SUPPLIED DATA:
════════════════════
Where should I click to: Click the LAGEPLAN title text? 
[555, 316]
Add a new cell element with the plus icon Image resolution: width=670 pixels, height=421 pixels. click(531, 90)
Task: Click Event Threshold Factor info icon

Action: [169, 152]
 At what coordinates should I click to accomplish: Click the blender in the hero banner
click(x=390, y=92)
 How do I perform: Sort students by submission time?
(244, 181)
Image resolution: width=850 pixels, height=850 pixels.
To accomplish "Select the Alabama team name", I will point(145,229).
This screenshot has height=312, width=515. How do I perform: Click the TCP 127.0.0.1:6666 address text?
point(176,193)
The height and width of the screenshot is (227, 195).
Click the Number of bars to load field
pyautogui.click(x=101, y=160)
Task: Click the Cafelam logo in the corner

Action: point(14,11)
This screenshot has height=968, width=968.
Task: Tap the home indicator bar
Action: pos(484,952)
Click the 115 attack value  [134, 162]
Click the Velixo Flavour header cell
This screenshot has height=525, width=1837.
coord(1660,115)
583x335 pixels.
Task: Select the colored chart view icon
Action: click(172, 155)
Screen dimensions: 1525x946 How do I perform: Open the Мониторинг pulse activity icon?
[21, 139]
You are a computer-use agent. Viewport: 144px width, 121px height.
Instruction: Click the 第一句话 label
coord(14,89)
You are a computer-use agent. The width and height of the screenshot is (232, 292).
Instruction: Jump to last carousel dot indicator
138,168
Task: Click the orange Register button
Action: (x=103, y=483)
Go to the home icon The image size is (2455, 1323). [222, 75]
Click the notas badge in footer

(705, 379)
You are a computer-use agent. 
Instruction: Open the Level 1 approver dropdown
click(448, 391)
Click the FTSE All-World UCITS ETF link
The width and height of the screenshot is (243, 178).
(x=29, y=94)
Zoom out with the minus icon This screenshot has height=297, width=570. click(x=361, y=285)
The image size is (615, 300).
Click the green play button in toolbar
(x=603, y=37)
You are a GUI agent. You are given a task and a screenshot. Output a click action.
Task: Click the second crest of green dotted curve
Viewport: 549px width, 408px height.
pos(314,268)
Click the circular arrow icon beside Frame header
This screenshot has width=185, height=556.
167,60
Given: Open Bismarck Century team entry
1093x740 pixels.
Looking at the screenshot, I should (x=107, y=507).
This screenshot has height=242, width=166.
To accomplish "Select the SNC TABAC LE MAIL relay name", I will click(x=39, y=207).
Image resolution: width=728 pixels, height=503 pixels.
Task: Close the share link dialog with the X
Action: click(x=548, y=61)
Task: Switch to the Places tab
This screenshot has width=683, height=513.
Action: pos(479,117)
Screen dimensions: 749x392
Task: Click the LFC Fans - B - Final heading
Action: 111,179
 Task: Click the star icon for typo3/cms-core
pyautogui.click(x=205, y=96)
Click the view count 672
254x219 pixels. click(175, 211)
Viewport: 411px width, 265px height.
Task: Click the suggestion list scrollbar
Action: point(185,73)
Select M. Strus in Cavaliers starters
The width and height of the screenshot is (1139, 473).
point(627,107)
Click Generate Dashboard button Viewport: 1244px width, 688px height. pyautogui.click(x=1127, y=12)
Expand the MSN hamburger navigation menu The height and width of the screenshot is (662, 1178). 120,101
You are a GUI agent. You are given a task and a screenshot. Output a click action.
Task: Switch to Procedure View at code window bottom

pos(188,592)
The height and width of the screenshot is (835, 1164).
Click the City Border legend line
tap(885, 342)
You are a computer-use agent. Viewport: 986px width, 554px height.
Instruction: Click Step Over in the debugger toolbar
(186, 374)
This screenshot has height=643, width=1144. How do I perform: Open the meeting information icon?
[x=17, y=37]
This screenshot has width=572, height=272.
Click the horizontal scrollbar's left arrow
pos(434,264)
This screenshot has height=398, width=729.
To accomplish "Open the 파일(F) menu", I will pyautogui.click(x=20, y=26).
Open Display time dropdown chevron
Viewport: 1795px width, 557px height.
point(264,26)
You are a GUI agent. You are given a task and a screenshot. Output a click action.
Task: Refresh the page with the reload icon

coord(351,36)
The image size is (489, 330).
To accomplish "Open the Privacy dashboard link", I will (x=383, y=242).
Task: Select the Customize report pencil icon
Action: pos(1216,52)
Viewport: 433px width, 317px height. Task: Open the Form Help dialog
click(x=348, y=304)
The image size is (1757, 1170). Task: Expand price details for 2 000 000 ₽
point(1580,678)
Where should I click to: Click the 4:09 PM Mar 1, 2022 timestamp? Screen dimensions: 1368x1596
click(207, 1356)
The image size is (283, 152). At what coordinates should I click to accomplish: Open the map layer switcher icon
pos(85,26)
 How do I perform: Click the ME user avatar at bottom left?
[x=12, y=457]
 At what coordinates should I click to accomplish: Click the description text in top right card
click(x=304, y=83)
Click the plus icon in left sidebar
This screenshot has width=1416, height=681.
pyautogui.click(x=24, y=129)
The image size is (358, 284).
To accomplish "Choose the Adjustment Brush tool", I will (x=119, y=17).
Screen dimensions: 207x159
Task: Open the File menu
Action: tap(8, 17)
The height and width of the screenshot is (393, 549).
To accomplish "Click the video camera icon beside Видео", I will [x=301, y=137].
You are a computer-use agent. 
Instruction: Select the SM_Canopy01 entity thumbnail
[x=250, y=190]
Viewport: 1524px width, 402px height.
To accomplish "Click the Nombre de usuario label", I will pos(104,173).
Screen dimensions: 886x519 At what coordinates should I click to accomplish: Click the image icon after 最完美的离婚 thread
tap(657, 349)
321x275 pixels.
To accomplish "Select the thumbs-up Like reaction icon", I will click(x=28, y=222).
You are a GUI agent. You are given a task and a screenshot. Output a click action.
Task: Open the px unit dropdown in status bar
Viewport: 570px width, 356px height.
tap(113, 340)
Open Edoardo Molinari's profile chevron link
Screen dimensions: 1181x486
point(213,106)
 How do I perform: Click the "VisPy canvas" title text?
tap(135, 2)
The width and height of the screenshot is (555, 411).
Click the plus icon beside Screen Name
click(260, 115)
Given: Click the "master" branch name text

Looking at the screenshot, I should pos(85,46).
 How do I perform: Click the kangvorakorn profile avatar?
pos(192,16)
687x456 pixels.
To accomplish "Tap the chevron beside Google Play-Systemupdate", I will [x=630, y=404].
════════════════════
PROBLEM TO SOLVE: Give every line of the data above as a JSON list of strings, one string per line, leaving out blank lines.

ANSWER IN FULL:
[
  "Where should I click to: Click the LAGEPLAN title text? ",
  "[555, 316]",
  "Add a new cell element with the plus icon Image resolution: width=670 pixels, height=421 pixels. click(531, 90)",
  "Task: Click Event Threshold Factor info icon",
  "Action: [169, 152]",
  " At what coordinates should I click to accomplish: Click the blender in the hero banner",
  "click(x=390, y=92)",
  " How do I perform: Sort students by submission time?",
  "(244, 181)",
  "Image resolution: width=850 pixels, height=850 pixels.",
  "To accomplish \"Select the Alabama team name\", I will point(145,229).",
  "This screenshot has height=312, width=515. How do I perform: Click the TCP 127.0.0.1:6666 address text?",
  "point(176,193)",
  "The height and width of the screenshot is (227, 195).",
  "Click the Number of bars to load field",
  "pyautogui.click(x=101, y=160)",
  "Task: Click the Cafelam logo in the corner",
  "Action: point(14,11)",
  "This screenshot has height=968, width=968.",
  "Task: Tap the home indicator bar",
  "Action: pos(484,952)",
  "Click the 115 attack value  [134, 162]",
  "Click the Velixo Flavour header cell",
  "This screenshot has height=525, width=1837.",
  "coord(1660,115)",
  "583x335 pixels.",
  "Task: Select the colored chart view icon",
  "Action: click(172, 155)",
  "Screen dimensions: 1525x946 How do I perform: Open the Мониторинг pulse activity icon?",
  "[21, 139]",
  "You are a computer-use agent. Viewport: 144px width, 121px height.",
  "Instruction: Click the 第一句话 label",
  "coord(14,89)",
  "You are a computer-use agent. The width and height of the screenshot is (232, 292).",
  "Instruction: Jump to last carousel dot indicator",
  "138,168",
  "Task: Click the orange Register button",
  "Action: (x=103, y=483)",
  "Go to the home icon The image size is (2455, 1323). [222, 75]",
  "Click the notas badge in footer",
  "(705, 379)",
  "You are a computer-use agent. ",
  "Instruction: Open the Level 1 approver dropdown",
  "click(448, 391)",
  "Click the FTSE All-World UCITS ETF link",
  "The width and height of the screenshot is (243, 178).",
  "(x=29, y=94)",
  "Zoom out with the minus icon This screenshot has height=297, width=570. click(x=361, y=285)",
  "The image size is (615, 300).",
  "Click the green play button in toolbar",
  "(x=603, y=37)",
  "You are a GUI agent. You are given a task and a screenshot. Output a click action.",
  "Task: Click the second crest of green dotted curve",
  "Viewport: 549px width, 408px height.",
  "pos(314,268)",
  "Click the circular arrow icon beside Frame header",
  "This screenshot has width=185, height=556.",
  "167,60",
  "Given: Open Bismarck Century team entry",
  "1093x740 pixels.",
  "Looking at the screenshot, I should (x=107, y=507).",
  "This screenshot has height=242, width=166.",
  "To accomplish \"Select the SNC TABAC LE MAIL relay name\", I will click(x=39, y=207).",
  "Image resolution: width=728 pixels, height=503 pixels.",
  "Task: Close the share link dialog with the X",
  "Action: click(x=548, y=61)",
  "Task: Switch to the Places tab",
  "This screenshot has width=683, height=513.",
  "Action: pos(479,117)",
  "Screen dimensions: 749x392",
  "Task: Click the LFC Fans - B - Final heading",
  "Action: 111,179",
  " Task: Click the star icon for typo3/cms-core",
  "pyautogui.click(x=205, y=96)",
  "Click the view count 672",
  "254x219 pixels. click(175, 211)",
  "Viewport: 411px width, 265px height.",
  "Task: Click the suggestion list scrollbar",
  "Action: point(185,73)",
  "Select M. Strus in Cavaliers starters",
  "The width and height of the screenshot is (1139, 473).",
  "point(627,107)",
  "Click Generate Dashboard button Viewport: 1244px width, 688px height. pyautogui.click(x=1127, y=12)",
  "Expand the MSN hamburger navigation menu The height and width of the screenshot is (662, 1178). 120,101",
  "You are a GUI agent. You are given a task and a screenshot. Output a click action.",
  "Task: Switch to Procedure View at code window bottom",
  "pos(188,592)",
  "The height and width of the screenshot is (835, 1164).",
  "Click the City Border legend line",
  "tap(885, 342)",
  "You are a computer-use agent. Viewport: 986px width, 554px height.",
  "Instruction: Click Step Over in the debugger toolbar",
  "(186, 374)",
  "This screenshot has height=643, width=1144. How do I perform: Open the meeting information icon?",
  "[x=17, y=37]",
  "This screenshot has width=572, height=272.",
  "Click the horizontal scrollbar's left arrow",
  "pos(434,264)",
  "This screenshot has height=398, width=729.",
  "To accomplish \"Open the 파일(F) menu\", I will pyautogui.click(x=20, y=26).",
  "Open Display time dropdown chevron",
  "Viewport: 1795px width, 557px height.",
  "point(264,26)",
  "You are a GUI agent. You are given a task and a screenshot. Output a click action.",
  "Task: Refresh the page with the reload icon",
  "coord(351,36)",
  "The image size is (489, 330).",
  "To accomplish \"Open the Privacy dashboard link\", I will (x=383, y=242).",
  "Task: Select the Customize report pencil icon",
  "Action: pos(1216,52)",
  "Viewport: 433px width, 317px height. Task: Open the Form Help dialog",
  "click(x=348, y=304)",
  "The image size is (1757, 1170). Task: Expand price details for 2 000 000 ₽",
  "point(1580,678)",
  "Where should I click to: Click the 4:09 PM Mar 1, 2022 timestamp? Screen dimensions: 1368x1596",
  "click(207, 1356)",
  "The image size is (283, 152). At what coordinates should I click to accomplish: Open the map layer switcher icon",
  "pos(85,26)",
  " How do I perform: Click the ME user avatar at bottom left?",
  "[x=12, y=457]",
  " At what coordinates should I click to accomplish: Click the description text in top right card",
  "click(x=304, y=83)",
  "Click the plus icon in left sidebar",
  "This screenshot has width=1416, height=681.",
  "pyautogui.click(x=24, y=129)",
  "The image size is (358, 284).",
  "To accomplish \"Choose the Adjustment Brush tool\", I will (x=119, y=17).",
  "Screen dimensions: 207x159",
  "Task: Open the File menu",
  "Action: tap(8, 17)",
  "The height and width of the screenshot is (393, 549).",
  "To accomplish \"Click the video camera icon beside Видео\", I will [x=301, y=137].",
  "You are a computer-use agent. ",
  "Instruction: Select the SM_Canopy01 entity thumbnail",
  "[x=250, y=190]",
  "Viewport: 1524px width, 402px height.",
  "To accomplish \"Click the Nombre de usuario label\", I will pos(104,173).",
  "Screen dimensions: 886x519 At what coordinates should I click to accomplish: Click the image icon after 最完美的离婚 thread",
  "tap(657, 349)",
  "321x275 pixels.",
  "To accomplish \"Select the thumbs-up Like reaction icon\", I will click(x=28, y=222).",
  "You are a GUI agent. You are given a task and a screenshot. Output a click action.",
  "Task: Open the px unit dropdown in status bar",
  "Viewport: 570px width, 356px height.",
  "tap(113, 340)",
  "Open Edoardo Molinari's profile chevron link",
  "Screen dimensions: 1181x486",
  "point(213,106)",
  " How do I perform: Click the \"VisPy canvas\" title text?",
  "tap(135, 2)",
  "The width and height of the screenshot is (555, 411).",
  "Click the plus icon beside Screen Name",
  "click(260, 115)",
  "Given: Click the \"master\" branch name text",
  "Looking at the screenshot, I should pos(85,46).",
  " How do I perform: Click the kangvorakorn profile avatar?",
  "pos(192,16)",
  "687x456 pixels.",
  "To accomplish \"Tap the chevron beside Google Play-Systemupdate\", I will [x=630, y=404]."
]